I turned away from you. Through my tears, the world on the other side of the truck window was blurred; running to the ground, melting down to nothing. I shut my eyes and closed it out.

 

“Cass. Cass.”

I opened my eyes. We were parked on one of the streets behind the boardwalk. We were right outside a fifties motel. The Flamingo. There was a giant pink plastic flamingo outside, holding a cocktail with an umbrella in it. Three floors of rooms rose up on the other side of a thin strip of grass, pink with white balconies, like a wedding cake.

“What are we doing here?” I said.

“I want to show you something,” you said.

“Don’t you have to go to work?”

You shrugged. You tapped the radio on your shoulder. “I
am
at work.
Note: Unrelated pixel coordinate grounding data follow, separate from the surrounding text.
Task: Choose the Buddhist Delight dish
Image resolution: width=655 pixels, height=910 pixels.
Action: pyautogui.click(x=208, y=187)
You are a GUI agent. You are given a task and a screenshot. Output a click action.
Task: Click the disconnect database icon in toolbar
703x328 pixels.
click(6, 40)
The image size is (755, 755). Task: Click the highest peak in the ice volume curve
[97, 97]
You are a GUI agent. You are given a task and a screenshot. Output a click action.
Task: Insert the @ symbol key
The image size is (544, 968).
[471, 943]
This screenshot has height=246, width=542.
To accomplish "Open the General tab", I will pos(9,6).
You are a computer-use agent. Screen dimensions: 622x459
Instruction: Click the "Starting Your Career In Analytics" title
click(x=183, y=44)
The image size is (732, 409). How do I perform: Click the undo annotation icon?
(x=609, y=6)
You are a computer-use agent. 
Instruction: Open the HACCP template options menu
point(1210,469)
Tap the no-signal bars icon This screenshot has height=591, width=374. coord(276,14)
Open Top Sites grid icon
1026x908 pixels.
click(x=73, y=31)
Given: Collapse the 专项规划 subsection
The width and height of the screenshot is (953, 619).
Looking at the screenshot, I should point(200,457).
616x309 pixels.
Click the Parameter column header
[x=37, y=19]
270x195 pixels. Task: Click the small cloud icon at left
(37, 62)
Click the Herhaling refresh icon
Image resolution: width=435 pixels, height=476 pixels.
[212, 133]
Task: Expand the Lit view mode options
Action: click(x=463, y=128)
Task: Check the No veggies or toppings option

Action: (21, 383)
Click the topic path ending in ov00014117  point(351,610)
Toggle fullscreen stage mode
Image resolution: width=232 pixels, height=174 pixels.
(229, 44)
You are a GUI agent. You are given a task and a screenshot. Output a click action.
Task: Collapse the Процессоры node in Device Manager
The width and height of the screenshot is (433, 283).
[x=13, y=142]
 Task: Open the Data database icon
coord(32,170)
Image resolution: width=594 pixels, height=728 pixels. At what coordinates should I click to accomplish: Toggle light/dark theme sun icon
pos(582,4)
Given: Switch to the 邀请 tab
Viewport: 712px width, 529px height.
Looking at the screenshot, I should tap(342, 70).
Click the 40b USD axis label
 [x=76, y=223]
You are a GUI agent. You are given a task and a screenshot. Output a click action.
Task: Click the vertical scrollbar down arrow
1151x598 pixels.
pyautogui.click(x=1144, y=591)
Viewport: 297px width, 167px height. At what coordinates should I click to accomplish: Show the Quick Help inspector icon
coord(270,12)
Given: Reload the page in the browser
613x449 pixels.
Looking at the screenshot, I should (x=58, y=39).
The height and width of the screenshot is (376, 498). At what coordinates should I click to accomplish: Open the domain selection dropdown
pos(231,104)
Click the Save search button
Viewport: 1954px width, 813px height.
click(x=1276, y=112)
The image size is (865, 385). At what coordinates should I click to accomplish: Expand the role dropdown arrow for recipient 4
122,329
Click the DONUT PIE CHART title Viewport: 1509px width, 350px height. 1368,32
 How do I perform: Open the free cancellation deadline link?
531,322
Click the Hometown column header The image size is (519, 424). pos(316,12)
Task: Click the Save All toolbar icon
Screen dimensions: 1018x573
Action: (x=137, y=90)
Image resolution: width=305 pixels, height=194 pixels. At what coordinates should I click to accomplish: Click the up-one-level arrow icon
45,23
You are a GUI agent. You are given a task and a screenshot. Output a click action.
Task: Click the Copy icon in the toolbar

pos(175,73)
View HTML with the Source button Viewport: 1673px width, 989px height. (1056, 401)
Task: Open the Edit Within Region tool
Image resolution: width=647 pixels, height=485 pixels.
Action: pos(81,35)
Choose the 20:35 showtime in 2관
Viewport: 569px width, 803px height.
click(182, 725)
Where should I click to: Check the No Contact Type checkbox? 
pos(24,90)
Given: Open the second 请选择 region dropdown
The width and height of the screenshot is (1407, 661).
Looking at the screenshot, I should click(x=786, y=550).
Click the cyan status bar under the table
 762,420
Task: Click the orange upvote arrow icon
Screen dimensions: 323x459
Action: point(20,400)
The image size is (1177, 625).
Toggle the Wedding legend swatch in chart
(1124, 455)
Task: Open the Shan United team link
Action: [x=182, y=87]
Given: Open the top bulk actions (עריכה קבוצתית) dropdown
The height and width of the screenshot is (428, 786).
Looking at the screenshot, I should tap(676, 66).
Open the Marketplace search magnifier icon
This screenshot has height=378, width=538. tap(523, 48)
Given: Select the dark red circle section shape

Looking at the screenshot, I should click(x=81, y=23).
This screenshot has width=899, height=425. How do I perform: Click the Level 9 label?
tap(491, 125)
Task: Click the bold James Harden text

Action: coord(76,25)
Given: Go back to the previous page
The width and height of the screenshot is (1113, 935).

When there are no deliveries, I’m supposed to sort stock, tidy up the piles. That kind of ****. But they won’t know.”

“And if you get a call for deliveries?”

“Then I’ll have to take it.”

“My dad—”

“Won’t be home for hours and you know it.”

“He sometimes comes back for lunch.”

“When was the last time?”

“About … Hmm. About two years ago.”

“Wow,” you said. “You two make me and my dad look functional.”

“We live to serve,” I said flatly.

You made an impatient gesture. “Anyway. I do want to show you something. Come on,” you said, and you got out of the truck and walked up to the motel.

“Fine,” I said, to nobody. And I followed you inside.

The lobby was arranged around a pond, a fake palm tree in the middle of it. A huddle of pink lawn flamingos gathered next to the palm tree, metal legs disappearing into the murky water. A mural of a lagoon in Florida surrounded us, lurid sunset turning the walls orange and red.

A young, bored-looking guy wearing glasses sat at the reception desk. You walked over, nodding to him.

“You got it?” he said.

“Yep.” You handed him a Jiffy envelope and he slid it away, out of sight under the desk.

“Cool if we go to the roof?” you said.

“Whenever, man,” said the guy behind the desk.

You nodded toward a door at the back of the lobby and then opened it for me. “Jesus,” I said. “Are you a drug dealer?” I was remembering your saying that you’d made a delivery to Bayview; that this was why you knew about the cross streets.

“Not
me
. My boss.”

“But …”

“Turns out, that’s why they wanted someone with a driving license. I don’t have to shell shrimp, but I do have to deliver stuff.”

“But if you were caught …”

“I won’t be. And I need the cash. It pays better than the shrimp.”

“You can’t need the money that badly.”

You stopped and looked at me. “No? My scholarship only pays tuition and room and board.”

“Your dad—”

“Lost his job like three years ago.”

“Oh,” I said.

“Yeah.”

“So,” I said. “That’s what you wanted to show me? That you were dealing?”

“Actually, no.”

We were climbing the stairs; we’d arrived at the top of the building. We walked down a gloomy corridor, past a flickering green fire-exit sign, and stopped at a door that said,

POOL. OPEN 10–4 P.M., MAY TO OCT. NO NUDITY OR DIVING. NO UNACCOMPANIED CHILDREN.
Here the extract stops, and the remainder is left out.